===== Given text =====

In Q1 EMC achieved revenue of $3.15 billion, non-GAAP EPS of $0.16 and free cash flow of $681 million. Given the very tough economic environment and the transactional nature of our business we were encouraged by the resilience of our business model. We took a proactive approach adjusting our business to this changing climate and we are very focused on managing the controllables in our business. I think we did a great job of that in Q1. We executed well on our cost reduction plans, maintained disciplined expense control, reduced inventories and held a strong DSO number, all which resulted in decent profitability and excellent free cash flow this quarter. I would like to thank our global workforce for their efforts here. In Q1 we also made good progress on our plans towards reducing our long term cost structure and improving the future efficiencies of our global operations. Importantly, we also utilized our financial strength to continue our investments in industry leading products and services. This dual focus on efficiency and investments is key to reinforcing EMC’s strong position to weather this down turn, take share in our addressable markets and position EMC for even more success when the economy turns around. Now, let’s take a closer look at the financial results for the quarter. EMC information infrastructure revenues in Q1 were $2.7 billion and this includes approximately 400 basis points of negative impact from currency. Non-GAAP earnings per share were $0.11 and free cash flow was $494 million, more than $260 million higher than non-GAAP net income. Looking at our geographic results for the information infrastructure business in Q1, non-US revenues were 48% of the revenue mix. We saw the effect of weak enterprise spending across the vast majority of our markets during the quarter. On a global basis…

Joseph M. Tucci

Management

I would also like to extend my welcome to everyone joining our conference call today. As always, thank you for your interest in EMC. Q1 was to say the least an interesting and extremely busy quarter for us. We had to get a handle on how this economic recession and tight capital spending environment would affect our customer’s spending. We had to execute on our own rightsizing and cost saving initiatives. We had to finalize preparation for our investor’s day strategic forum which we held on March 10th. We had to forge tighter and deeper strategic alliances with core partners for the future such as CISCO, Intel and SAP on the technology side, Accenture, Web Pro, TCS, ACS and EDS in services, with channel partners like CDW, Arrow, Avnet, [Ningrim], with systems partners like Fujitsu and yes, with Dell. Michael Dell and I with our collective teams have been spending considerable time ensuring our new truly important alliance is back on track. But, it goes without saying that I am proud of the EMC and VMware teams across the global they fought hard every day. They exhibited a winning attitude, a relentless focus on our customers, they have a great belief in our innovative products and services and they are charged up about our future. Additionally, in Q1 we had to get ourselves ready for the most extensive set of product launches in our history including the very important transition plans that always accompany any major product introduction. Of course, in a very, very tough and uncertain quarter we had to book, ship and build the vast majority of our Q1 revenues to produce our top line of $3.15 billion. This result fell short of our internal goals of $3.2 billion plus. I do believe this result when compared to…

TT

Management

Before we open up the call for your questions, as usual we ask you to try and limit yourself to one question including clarifications. This will enable us to take as many questions as possible. We thank you all for your cooperation in this matter. Operator, can we open up the lines.

===== Recorded information =====

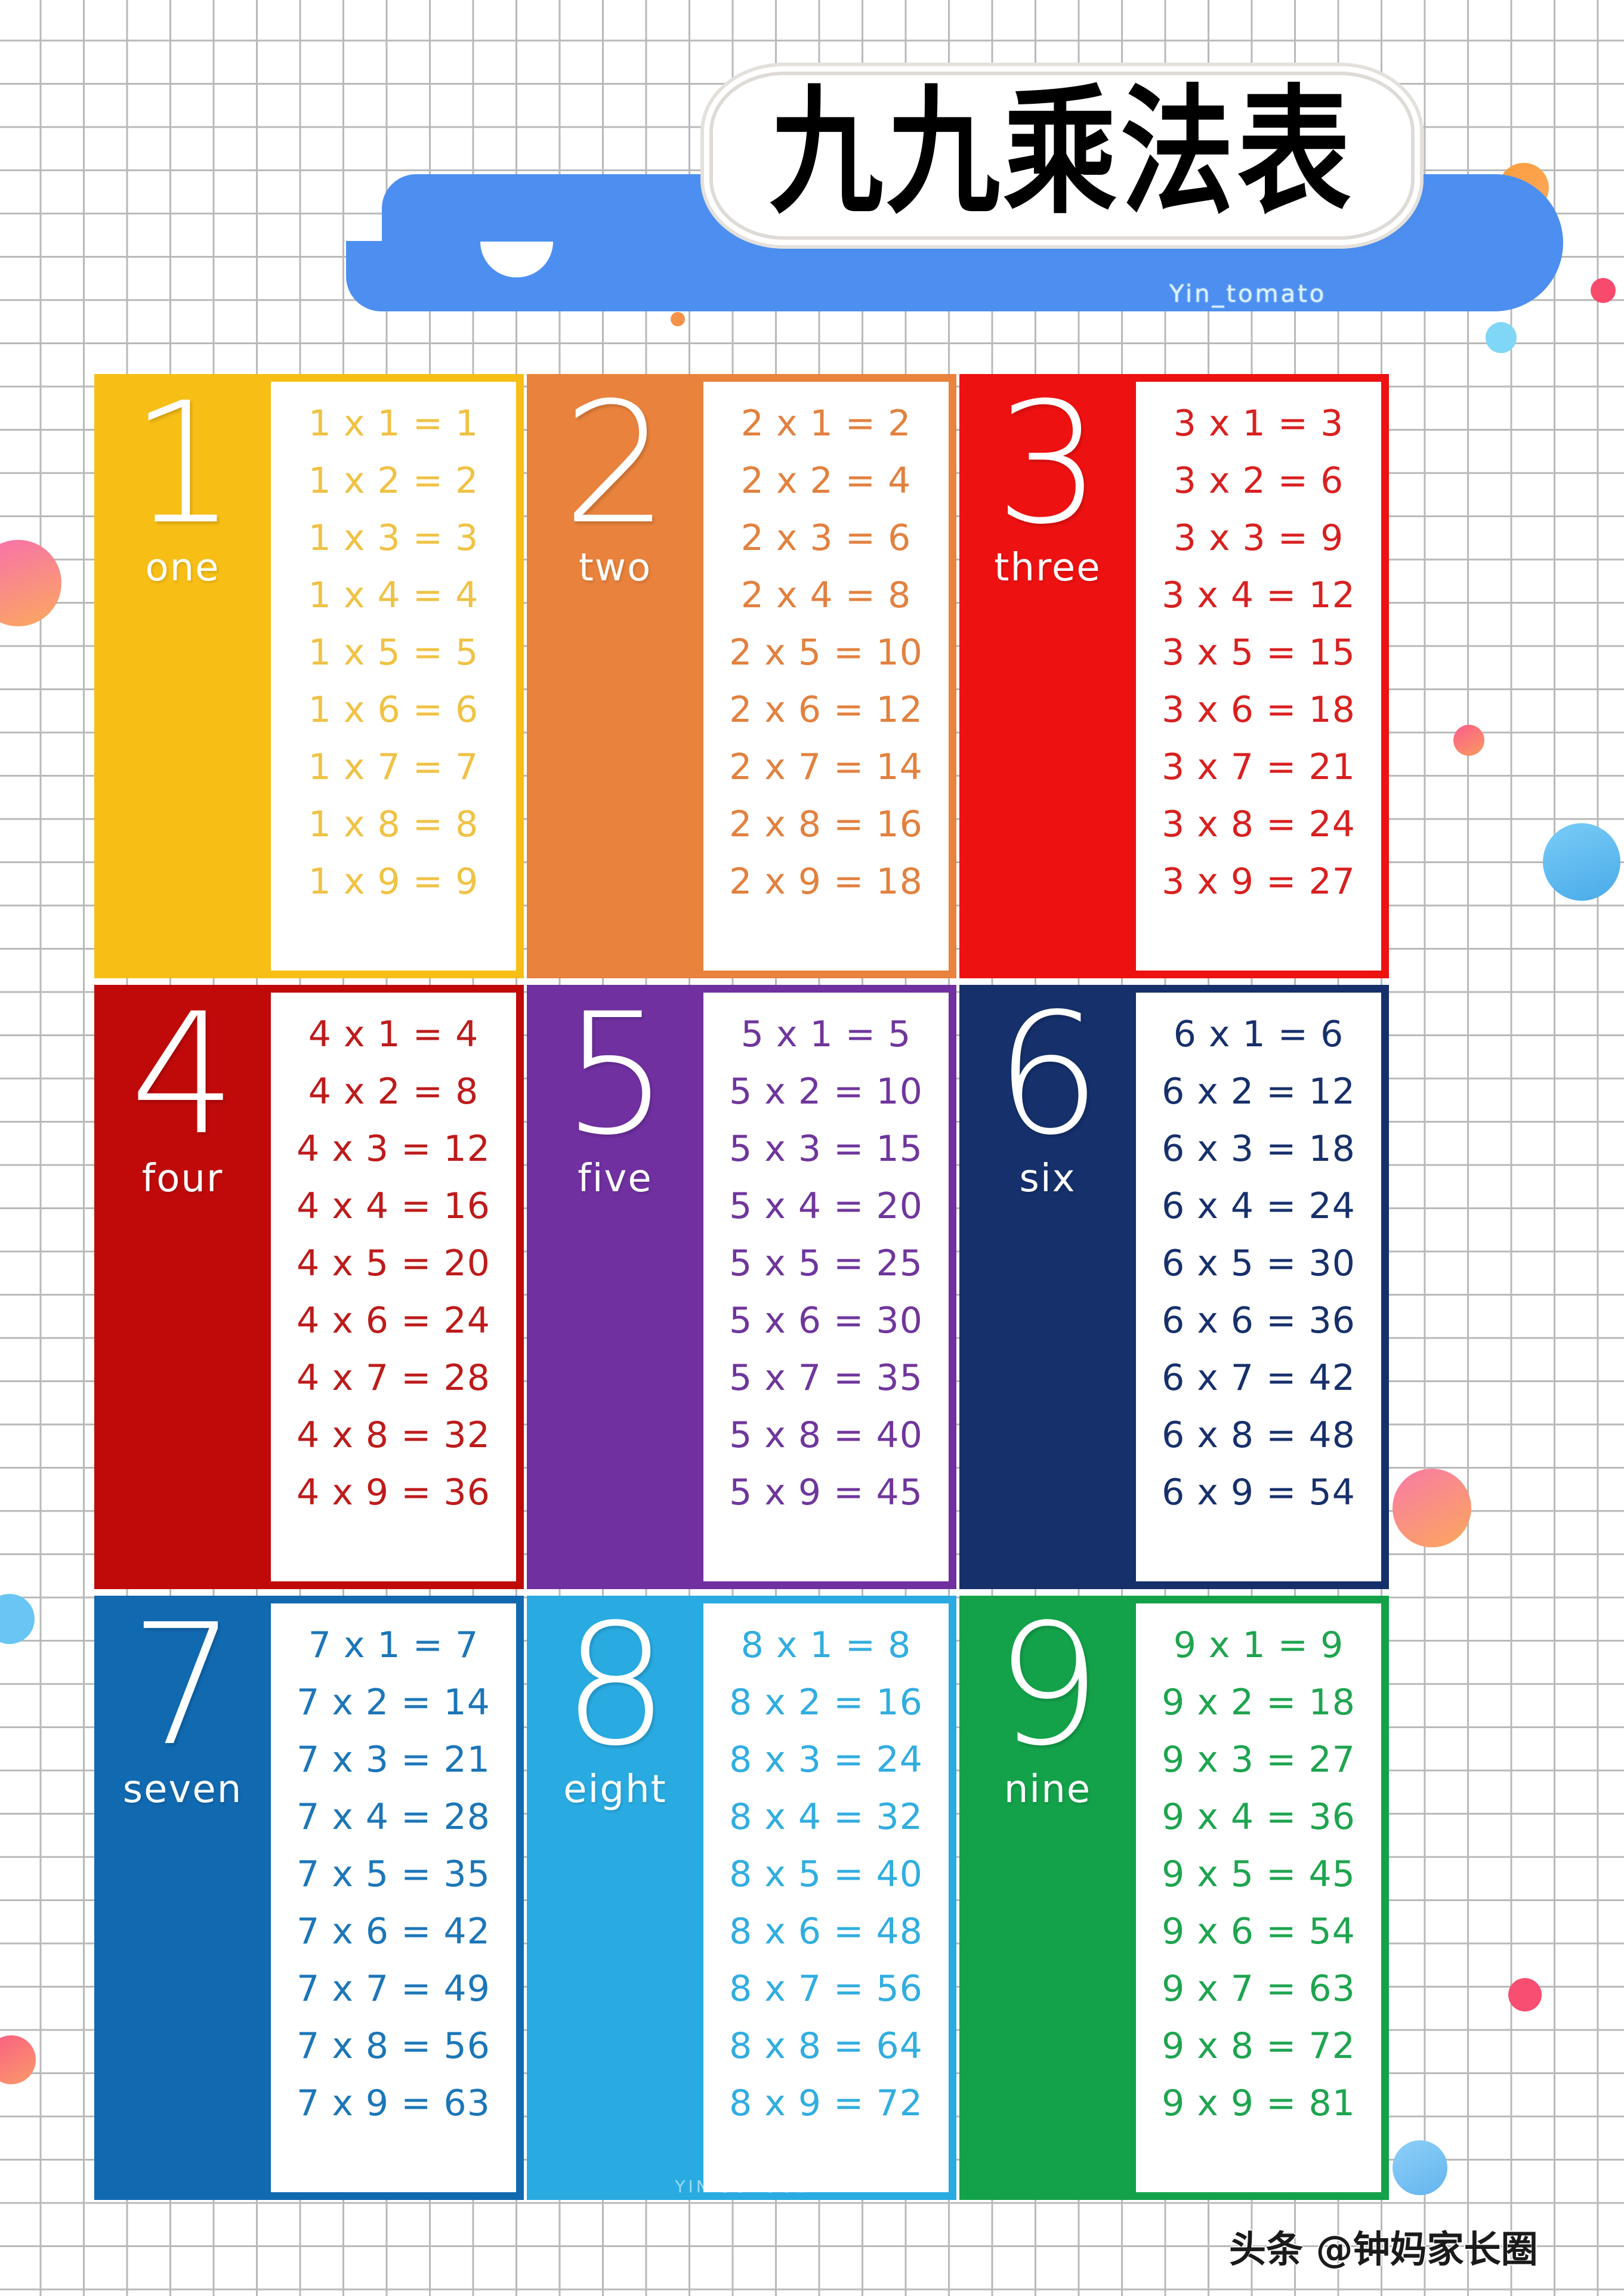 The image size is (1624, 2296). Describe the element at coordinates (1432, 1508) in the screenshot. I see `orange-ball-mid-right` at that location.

=====
===== Recorded information =====

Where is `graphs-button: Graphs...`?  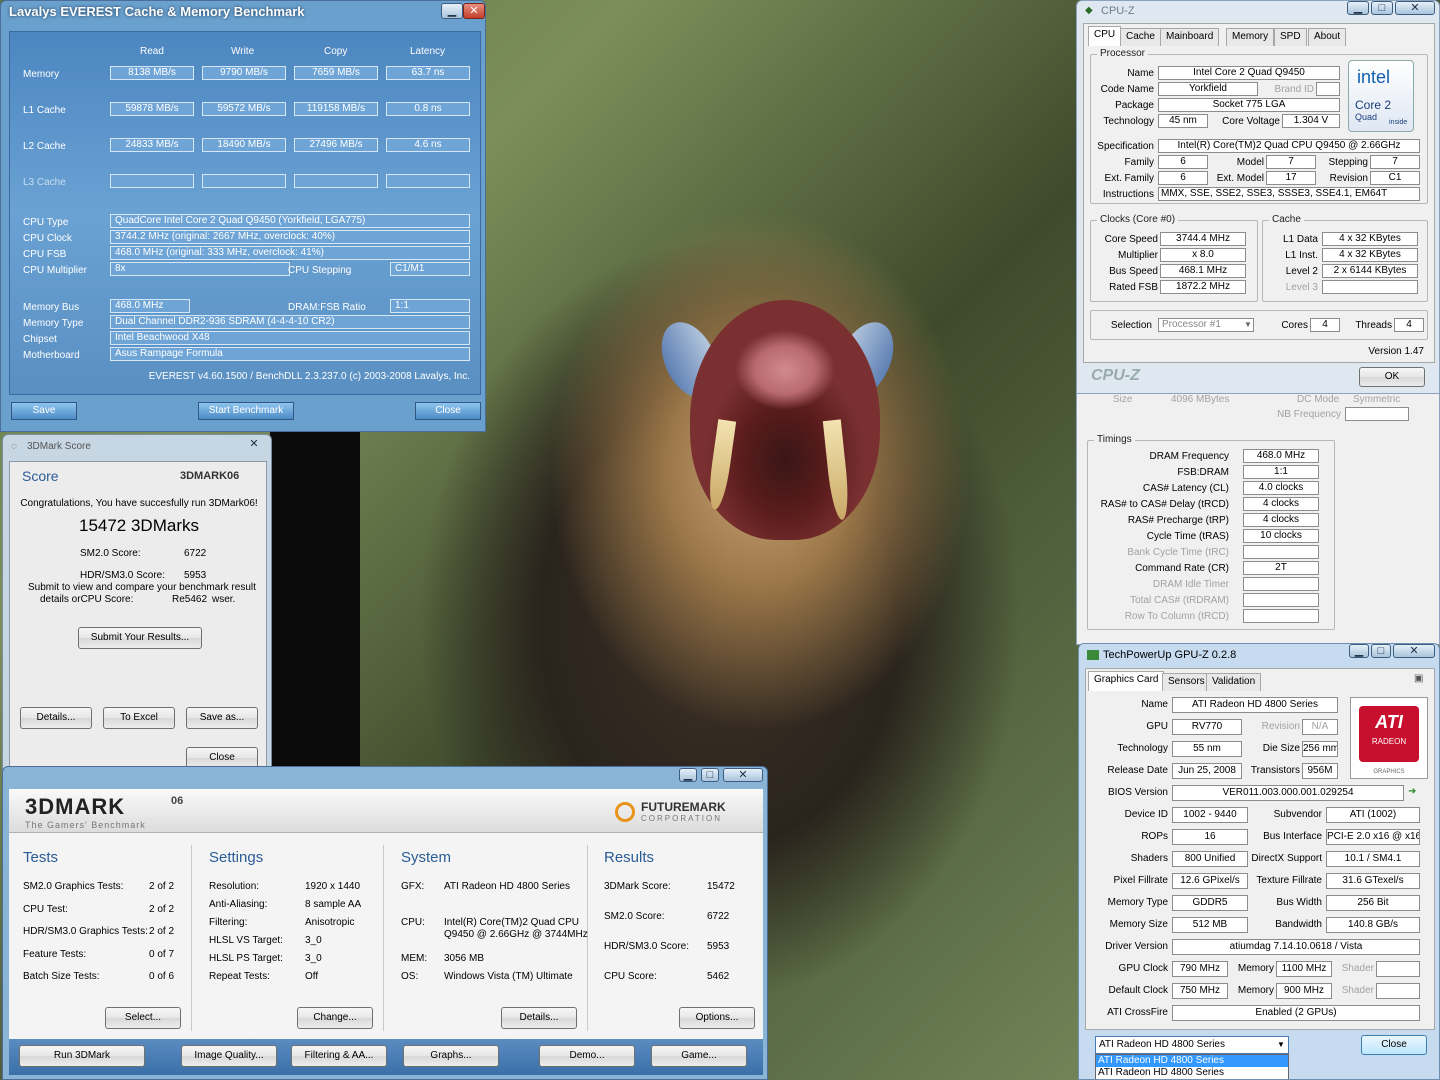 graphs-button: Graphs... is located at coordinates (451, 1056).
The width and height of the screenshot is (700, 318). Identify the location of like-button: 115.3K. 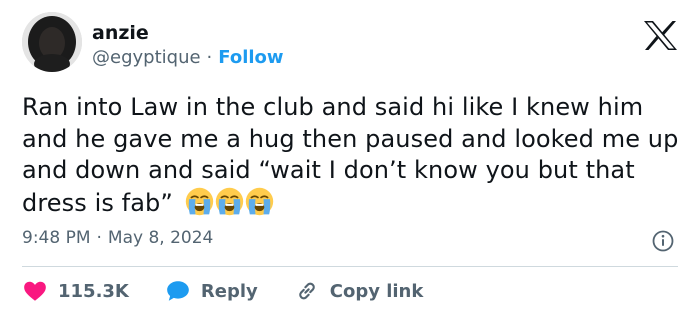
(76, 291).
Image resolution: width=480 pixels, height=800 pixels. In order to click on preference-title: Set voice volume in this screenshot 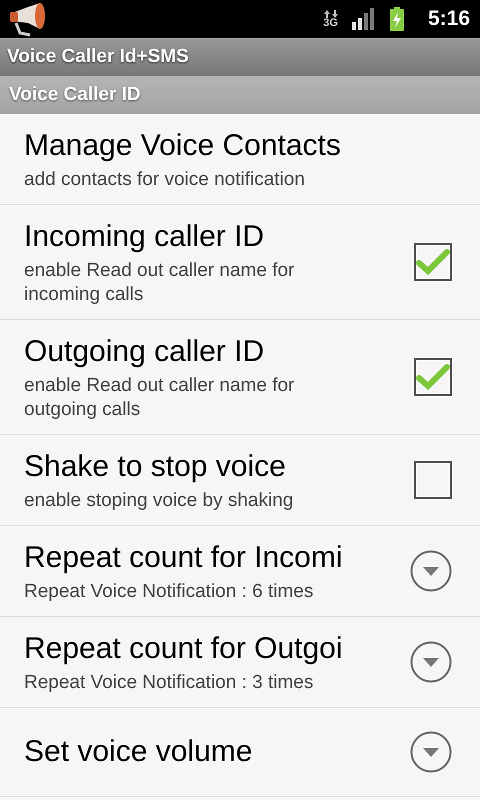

=====

> Work to complete:
**a.** Copy the passage of the EMC earnings call excerpt starting at "Before we open" and ending at "up the lines.".
**b.** In the EMC earnings call excerpt, what internal revenue goal did the Q1 top line of $3.15 billion fall short of?
**c.** Pick up the EMC earnings call excerpt where it stops and keep writing.

> Answers by item number:
**a.**
Before we open up the call for your questions, as usual we ask you to try and limit yourself to one question including clarifications. This will enable us to take as many questions as possible. We thank you all for your cooperation in this matter. Operator, can we open up the lines.

**b.** $3.2 billion plus

**c.**
Operator

Operator

(Operator Instructions) Your first question comes from Amit Daryanani – RBC Capital Markets. Amit Daryanani – RBC Capital Markets: Just a question, I’m trying to understand in March at the analyst meeting you guys talked about IT spending being down mid to high single digits and now it looks like we’re talking about it being down almost low teens. It didn’t sound like demand patterns changed much for us so what’s really driving your expectation of a worse IT spending pattern?

Joseph M. Tucci

Management

It’s just what we saw in the market. Obviously when we talked to you in January we were giving you everything we believe, everything that we were seeing at that time. As we went in to January and February and we watched other results and the guidance of others, we clearly believed that this was going to be a little tougher than we originally thought which is again, why we’re taking the additional expense reduction and as always we’re telling you how we’re seeing it and this is how we’re seeing it right now.

David I. Goulden

Management

If you go back and think of what the global economic situation was in January, people are saying that it might be a global recession. Now, if you look at things in April there’s no doubt it’s going to be a pretty big global recession, the first on in the last 60 years so that’s a significant change just in the whole global environment. From an economic perspective that’s happened from January through to now and that difference is also driving our different view in IT spending.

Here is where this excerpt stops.